TEXT SHOWN →
begin

OpenGL fully hides the implementation from you, so the potential of hardware that is capable of the above can be realised.

Until a newer 3D architecture is in place however, it would be nice to improve what we have. On which note, you'll be happy to hear I already submitted my first R200 bugfix, the UBYTE based vertex colour formats had a channel transposition bug...

The Permedia2 driver itself presently has that limitation too. I plan to rewrite the texture handling at some stage anyway, for two reasons. First of all, there is a really irritating and long lived bug somewhere (not necessarily in the driver) that is causing textures in VRAM to get crapped on, particularly in low VRAM situations. Rewriting the texture handling code would be tantamount to giving it a really good kick to see what shakes loose.

Secondly, the debug build of the driver has a profiler in it that I created to measure (at least as far as you can with the EClock) how much time has been spent in certain functions and how often they are called. Stats are dumped to the debug log when the W3D_Context instance is destroyed. I noticed that texture uploads are pretty expensive.

end

DATASET SECTION →
begin

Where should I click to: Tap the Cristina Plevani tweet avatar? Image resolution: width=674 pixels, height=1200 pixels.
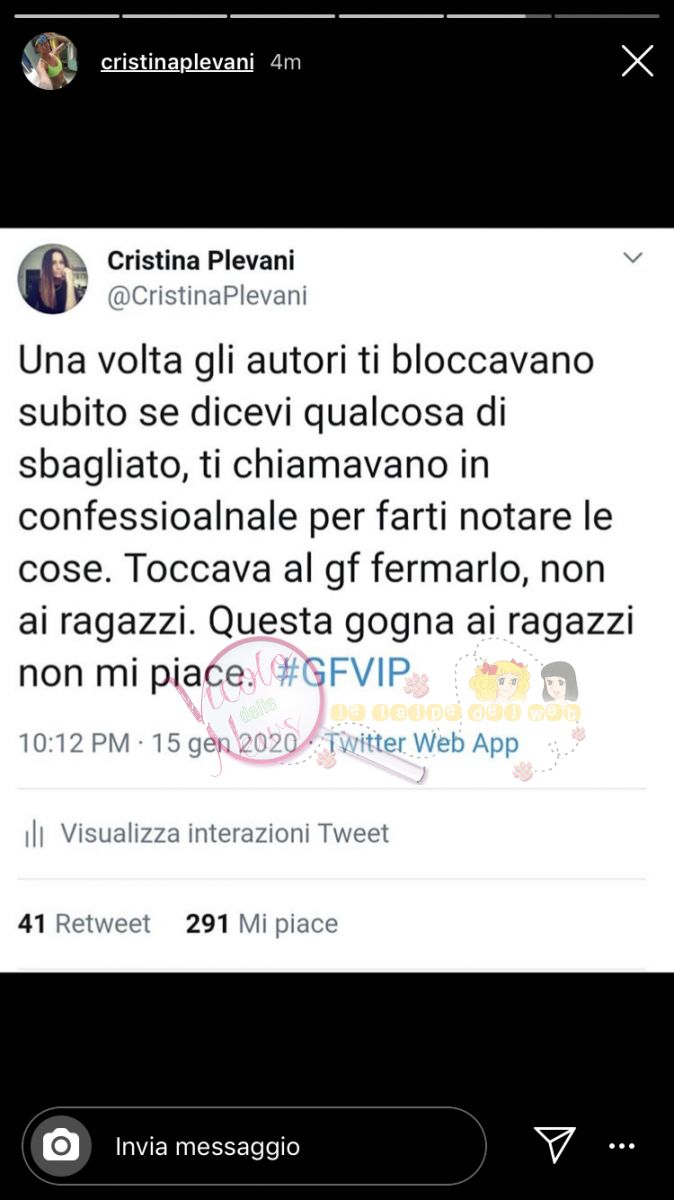click(53, 278)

end

WHAT THIS EXERCISE ASKS →
1. According to the driver post, when does the profiler dump its stats to the debug log?
2. Say whether each statement agrees with the driver post, answering yes or no and quoting the deciding words: (a) The writer's first R200 bugfix fixed a channel transposition bug in the UBYTE based vertex colour formats. (b) The profiler is part of the release build of the driver. (c) The texture corruption bug shows up mostly when VRAM is plentiful.
3. Extend the driver post, picking up after its last sentence.

ANSWERS TO THE EXERCISE →
1. When the W3D_Context instance is destroyed.

2.
(a) Yes: "the UBYTE based vertex colour formats had a channel transposition bug"
(b) No: "the debug build of the driver has a profiler in it"
(c) No: "particularly in low VRAM situations"

3.
Now, there are several contributing factors to this expense that a refactor might mitigate. First of all, there are two conversion steps. The first one happens when you ask Warp3D to use a texture. The driver creates a private copy of the texel data in the closest hardware-supported format for the format requested. In some cases, that's not necessary, but a copy is created nevertheless. The Warp3D API documentation says that texel data provided by the application should be considered locked and not be freed until you've released the texture, so that copy step seems redundant when the formats are directly compatible.

Anyway, the second conversion happens during upload. If the texture is wider than 32 pixels, it is transformed into a subpatched representation that aims to make neighbouring texels (in the 2D sense) as close together in memory as possible as this speeds up sampling during filtering. The existing code to do this operates on the entire texture map and is not trivially converted to work only on a small area. That's why in the Permedia2 case, subimage updates cause the whole texture to be re-uploaded.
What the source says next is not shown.